Basin-3 (∼ 1200 km2 and a length of ∼ 60 km) is the largest drainage basin of
Austfonna and topographically constrained by a subglacial valley that
extends from south of the main dome eastwards towards the Barents Sea
(Fig. 1b). About one-third of the ice base is grounded below sea level
down to a maximum depth of ∼ 150 m within an overdeepening in the
central terminus region Fig. 1b;. A previous velocity map based on
satellite radar interferometry from data acquired in the mid-1990s revealed an ice
stream in the northern lower reaches of Basin-3 with flow velocities
≤ 200 ma-1 . The ice stream
was topographically constrained by a subglacial mountain to the north
(Isdomen) and near-stagnant ice, likely frozen to its bed, to the
south.
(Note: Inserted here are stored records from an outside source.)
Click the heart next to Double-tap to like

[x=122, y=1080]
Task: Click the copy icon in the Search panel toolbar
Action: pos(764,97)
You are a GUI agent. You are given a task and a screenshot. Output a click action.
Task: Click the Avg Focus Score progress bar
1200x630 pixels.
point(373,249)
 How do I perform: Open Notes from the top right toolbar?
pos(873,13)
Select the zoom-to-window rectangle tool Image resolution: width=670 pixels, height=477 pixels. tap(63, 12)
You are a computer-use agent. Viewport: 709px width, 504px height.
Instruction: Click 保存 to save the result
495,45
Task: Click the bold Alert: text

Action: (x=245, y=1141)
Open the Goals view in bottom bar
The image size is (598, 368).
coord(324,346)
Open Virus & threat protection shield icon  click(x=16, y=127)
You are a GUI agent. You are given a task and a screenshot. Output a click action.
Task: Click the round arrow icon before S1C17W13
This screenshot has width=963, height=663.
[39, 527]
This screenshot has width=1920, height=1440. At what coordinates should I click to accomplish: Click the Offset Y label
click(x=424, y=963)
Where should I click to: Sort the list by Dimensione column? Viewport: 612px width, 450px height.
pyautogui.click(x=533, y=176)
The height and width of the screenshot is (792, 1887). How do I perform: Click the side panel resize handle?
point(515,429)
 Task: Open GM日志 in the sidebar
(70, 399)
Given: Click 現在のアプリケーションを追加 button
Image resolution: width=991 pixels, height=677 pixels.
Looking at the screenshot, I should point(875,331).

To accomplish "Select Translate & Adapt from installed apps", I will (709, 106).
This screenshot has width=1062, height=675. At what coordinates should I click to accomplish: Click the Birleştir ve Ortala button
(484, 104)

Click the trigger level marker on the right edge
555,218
The absence of surface lineations (e.g. crevasses) as late as
1991 identified the ice stream of Basin-3 as a recent feature
. During the 1990s, the front retreated on
average by 70±10 m a-1, accounting for two-thirds of
the calving flux of ∼ 0.4 Gta-1
. Basin-3 is known to have surged some time
prior to 1870 , and the advancing terminus
created a pronounced surge lobe nearly 25 km in width. The terminal
moraine associated with the last surge lies ∼ 8 km from
the present-day position of the calving front
. Based on lobe volume and accumulation rate, the
duration of the quiescent phase of Basin-3 was estimated to last
130–140 years , a very good estimate considering
the basin's renewed surge activity since autumn 2012, which is reported on here.
Results
Multiannual ice-flow acceleration
Winter velocities observed by GPS in May 2008
were significantly higher than in the mid-1990s (Fig. 2). The GPS time
series also reveal considerable overall acceleration, occurring in
pronounced steps, each of which coincides with the summer melt period,
as indicated by the temperature record of an automatic weather station
Fig. 2;. The 2008 summer speed-up is
followed by a gradual winter deceleration. In total, 60–95% of the velocity increase
during summer is reversible (Appendix D). However, during subsequent
years, an increasing fraction of the summer speed-up is of lasting nature,
i.e. increased summer velocities are sustained throughout the winter although surface melt had ceased.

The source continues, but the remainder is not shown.